» Task brief: Add -99 to each number in the coordinate answers, then write out every entry from the line containing "Logements à louer (80, 867)" down to the line containing "[combobox] (156, 8)", both included. Keep the lines that give directions in that stretch, unchanged.

» Exercise data:
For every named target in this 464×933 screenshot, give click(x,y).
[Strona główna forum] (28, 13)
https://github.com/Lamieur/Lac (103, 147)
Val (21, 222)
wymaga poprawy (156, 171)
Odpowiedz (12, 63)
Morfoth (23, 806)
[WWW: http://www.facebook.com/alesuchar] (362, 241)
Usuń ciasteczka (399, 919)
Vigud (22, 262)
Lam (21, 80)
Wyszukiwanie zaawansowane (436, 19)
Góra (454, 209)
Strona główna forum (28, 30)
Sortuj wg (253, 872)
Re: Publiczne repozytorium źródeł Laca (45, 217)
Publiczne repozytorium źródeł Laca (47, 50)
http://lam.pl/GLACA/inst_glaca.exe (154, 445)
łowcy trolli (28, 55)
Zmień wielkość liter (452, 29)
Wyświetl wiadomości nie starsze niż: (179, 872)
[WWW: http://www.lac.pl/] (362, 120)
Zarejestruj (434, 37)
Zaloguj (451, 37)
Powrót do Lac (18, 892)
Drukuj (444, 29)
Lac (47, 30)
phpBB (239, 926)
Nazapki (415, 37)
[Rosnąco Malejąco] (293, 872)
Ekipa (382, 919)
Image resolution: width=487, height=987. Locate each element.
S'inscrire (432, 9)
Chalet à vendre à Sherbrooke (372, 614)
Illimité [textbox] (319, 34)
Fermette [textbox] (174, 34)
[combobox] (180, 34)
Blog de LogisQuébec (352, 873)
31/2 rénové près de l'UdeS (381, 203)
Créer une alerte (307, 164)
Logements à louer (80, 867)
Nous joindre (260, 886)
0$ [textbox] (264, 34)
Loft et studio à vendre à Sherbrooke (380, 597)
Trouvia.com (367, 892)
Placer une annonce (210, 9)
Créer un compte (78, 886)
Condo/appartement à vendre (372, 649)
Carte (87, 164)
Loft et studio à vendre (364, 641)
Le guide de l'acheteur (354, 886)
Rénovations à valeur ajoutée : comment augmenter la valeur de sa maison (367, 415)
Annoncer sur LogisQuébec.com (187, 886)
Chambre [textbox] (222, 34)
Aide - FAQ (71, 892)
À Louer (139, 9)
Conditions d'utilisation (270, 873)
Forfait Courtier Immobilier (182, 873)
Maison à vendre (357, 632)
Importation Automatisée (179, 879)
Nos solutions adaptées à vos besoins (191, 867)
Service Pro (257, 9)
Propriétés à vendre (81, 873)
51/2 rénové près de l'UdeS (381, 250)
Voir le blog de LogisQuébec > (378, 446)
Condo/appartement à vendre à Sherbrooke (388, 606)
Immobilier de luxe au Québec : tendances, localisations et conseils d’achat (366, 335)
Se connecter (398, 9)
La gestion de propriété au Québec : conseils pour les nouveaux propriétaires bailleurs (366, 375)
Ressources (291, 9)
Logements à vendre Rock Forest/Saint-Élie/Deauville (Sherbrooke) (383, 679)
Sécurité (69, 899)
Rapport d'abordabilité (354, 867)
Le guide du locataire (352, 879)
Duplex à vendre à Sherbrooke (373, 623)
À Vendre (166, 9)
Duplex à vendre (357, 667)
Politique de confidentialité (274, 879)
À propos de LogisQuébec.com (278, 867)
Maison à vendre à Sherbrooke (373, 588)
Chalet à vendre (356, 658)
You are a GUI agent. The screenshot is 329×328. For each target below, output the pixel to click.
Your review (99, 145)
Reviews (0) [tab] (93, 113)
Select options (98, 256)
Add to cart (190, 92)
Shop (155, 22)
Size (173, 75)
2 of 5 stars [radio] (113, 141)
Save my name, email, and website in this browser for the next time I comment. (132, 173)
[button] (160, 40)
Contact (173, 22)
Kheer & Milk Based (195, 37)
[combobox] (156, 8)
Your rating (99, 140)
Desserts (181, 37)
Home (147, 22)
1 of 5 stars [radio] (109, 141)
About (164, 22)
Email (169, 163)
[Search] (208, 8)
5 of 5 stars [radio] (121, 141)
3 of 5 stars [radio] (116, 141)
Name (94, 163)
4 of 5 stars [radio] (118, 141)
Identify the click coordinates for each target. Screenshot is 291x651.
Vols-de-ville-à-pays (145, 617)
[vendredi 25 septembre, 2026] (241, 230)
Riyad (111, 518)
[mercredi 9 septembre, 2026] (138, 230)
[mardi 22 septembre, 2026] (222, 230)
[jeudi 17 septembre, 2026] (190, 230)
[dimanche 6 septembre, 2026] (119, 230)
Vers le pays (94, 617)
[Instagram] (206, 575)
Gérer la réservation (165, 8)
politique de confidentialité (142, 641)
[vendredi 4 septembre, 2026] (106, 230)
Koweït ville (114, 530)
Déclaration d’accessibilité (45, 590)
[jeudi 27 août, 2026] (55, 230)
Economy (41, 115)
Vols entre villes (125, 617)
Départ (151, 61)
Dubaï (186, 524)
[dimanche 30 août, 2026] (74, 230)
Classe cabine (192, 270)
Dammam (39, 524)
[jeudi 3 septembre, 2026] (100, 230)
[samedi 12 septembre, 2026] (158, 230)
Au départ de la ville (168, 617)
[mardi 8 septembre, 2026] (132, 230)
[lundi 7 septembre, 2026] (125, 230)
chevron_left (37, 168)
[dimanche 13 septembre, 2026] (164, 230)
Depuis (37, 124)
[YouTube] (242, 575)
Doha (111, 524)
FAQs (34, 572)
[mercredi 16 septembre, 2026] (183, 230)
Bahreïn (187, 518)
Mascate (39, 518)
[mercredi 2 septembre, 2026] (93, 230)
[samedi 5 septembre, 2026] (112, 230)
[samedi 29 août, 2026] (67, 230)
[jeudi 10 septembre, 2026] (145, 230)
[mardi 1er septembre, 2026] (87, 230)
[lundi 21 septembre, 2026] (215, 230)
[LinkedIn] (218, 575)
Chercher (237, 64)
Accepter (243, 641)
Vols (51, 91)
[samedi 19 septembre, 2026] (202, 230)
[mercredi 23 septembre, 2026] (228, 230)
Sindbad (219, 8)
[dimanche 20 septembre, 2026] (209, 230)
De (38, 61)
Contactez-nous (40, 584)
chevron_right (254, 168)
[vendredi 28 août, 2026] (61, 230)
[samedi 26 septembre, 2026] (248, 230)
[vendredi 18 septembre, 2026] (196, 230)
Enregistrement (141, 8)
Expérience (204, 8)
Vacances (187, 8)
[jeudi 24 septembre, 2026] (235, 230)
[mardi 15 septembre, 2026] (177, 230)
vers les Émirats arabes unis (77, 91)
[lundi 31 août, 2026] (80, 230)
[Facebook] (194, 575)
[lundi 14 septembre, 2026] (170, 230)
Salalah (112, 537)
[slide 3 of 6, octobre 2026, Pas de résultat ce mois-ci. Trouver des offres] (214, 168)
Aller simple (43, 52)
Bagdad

» Answer to this exercise:
Logements à louer (-19, 768)
Nous joindre (161, 787)
0$ [textbox] (165, -65)
Loft et studio à vendre à Sherbrooke (281, 498)
Trouvia.com (268, 793)
Placer une annonce (111, -90)
Créer un compte (-21, 787)
Condo/appartement à vendre (273, 550)
Carte (-12, 65)
Loft et studio à vendre (265, 542)
Le guide de l'acheteur (255, 787)
Rénovations à valeur ajoutée : comment augmenter la valeur de sa maison (268, 316)
Annoncer sur LogisQuébec.com (88, 787)
Chambre [textbox] (123, -65)
Aide - FAQ (-28, 793)
À Louer (40, -90)
Conditions d'utilisation (171, 774)
Forfait Courtier Immobilier (83, 774)
Maison à vendre (258, 533)
Importation Automatisée (80, 780)
Nos solutions adaptées à vos besoins (92, 768)
Service Pro (158, -90)
Propriétés à vendre (-18, 774)
51/2 rénové près de l'UdeS (282, 151)
Voir le blog de LogisQuébec > (279, 347)
Condo/appartement à vendre à Sherbrooke (289, 507)
Immobilier de luxe au Québec : tendances, localisations et conseils d’achat (267, 236)
Se connecter (299, -90)
La gestion de propriété au Québec : conseils pour les nouveaux propriétaires bailleurs (267, 276)
Ressources (192, -90)
Logements à vendre Rock Forest/Saint-Élie/Deauville (Sherbrooke) (284, 580)
Sécurité (-30, 800)
Rapport d'abordabilité (255, 768)
Le guide du locataire (253, 780)
Duplex à vendre à Sherbrooke (274, 524)
À Vendre (67, -90)
Duplex à vendre (258, 568)
Politique de confidentialité (175, 780)
À propos de LogisQuébec.com (179, 768)
Maison à vendre à Sherbrooke (274, 489)
Chalet à vendre (257, 559)
You are a GUI agent. The screenshot is 329×328. For each target below, output the pixel to click.
Your review (0, 46)
Reviews (0) [tab] (-6, 14)
Select options (-1, 157)
Add to cart (91, -7)
Shop (56, -77)
Size (74, -24)
2 of 5 stars [radio] (14, 42)
Save my name, email, and website in this browser for the next time I comment. (33, 74)
[button] (61, -59)
Contact (74, -77)
Kheer & Milk Based (96, -62)
[combobox] (57, -91)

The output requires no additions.